Like many individuals, I felt most unknown once I was a teen-ager. (“I’m a rock / I’m an island,” as Simon and Garfunkel sang.) It’s straightforward to suppose that nobody actually is aware of you in adolescence, when your life is altering quick. However a sensation of unknownness has typically stolen over me in midlife, too. A couple of years in the past, whereas clearing some belongings out of my mom’s home, I found containers of my outdated diaries, letters, and images; embarrassed, I threw most of them away. For days afterward, the discarded issues weighed on me, not due to what they contained however as a result of they represented elements of my life that nobody besides me would ever learn about. Extra not too long ago, confronted with too many obligations at work and at dwelling, I had the impression that the “actual me” was changing into submerged beneath a cheerful, bustling exterior. Because the weeks handed, I virtually appeared to be dwelling a secret life. I puzzled why nobody noticed what was occurring with me. Apparently, I used to be extra unknown than I’d thought.
These had been small episodes of unknownness: within the latter case, my feeling dissipated as quickly as I shared it with my spouse. Nevertheless it’s attainable, possibly even frequent, to really feel that no one actually is aware of you in a extra basic, even existential approach. Like the principle character within the Beatles’ “Eleanor Rigby,” you might discover that the passage of time has rendered you unknowable: your life story is so lengthy that folks surprise who you might be and the place you’ve come from. Often, we find out about individuals who maintained a second household hidden from the primary; presumably, this scattered, duplicitous lifestyle made them inconceivable to know. After which there are those that, just like the Most Attention-grabbing Man within the World, from the Dos Equis commercials (“His beard alone has skilled greater than a lesser man’s total physique”), lead lives so epic that others can’t actually comprehend them.

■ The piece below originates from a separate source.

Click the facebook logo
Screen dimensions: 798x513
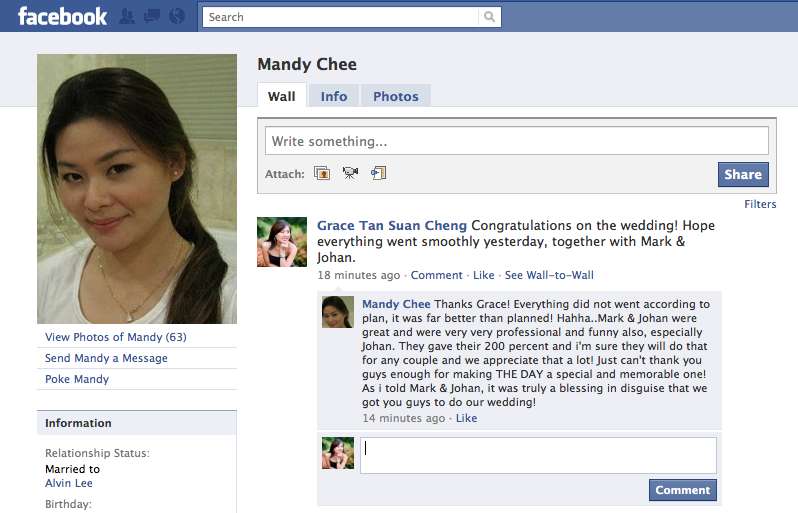point(63,16)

You could really feel that you simply’re unknown due to your nature, your circumstances, or your story. However the feeling itself, for all its intuitiveness, conceals some strangeness. What, precisely, is there to know? And who’re you, anyway?
At a current dinner, the group of individuals I used to be with carried out a survey. About half of us felt that there was someone who actually knew us. “I image a Venn diagram,” a person stated. One circle contained all there was to learn about him, and the opposite what another person knew. The extra the circles overlapped, the extra he was actually identified.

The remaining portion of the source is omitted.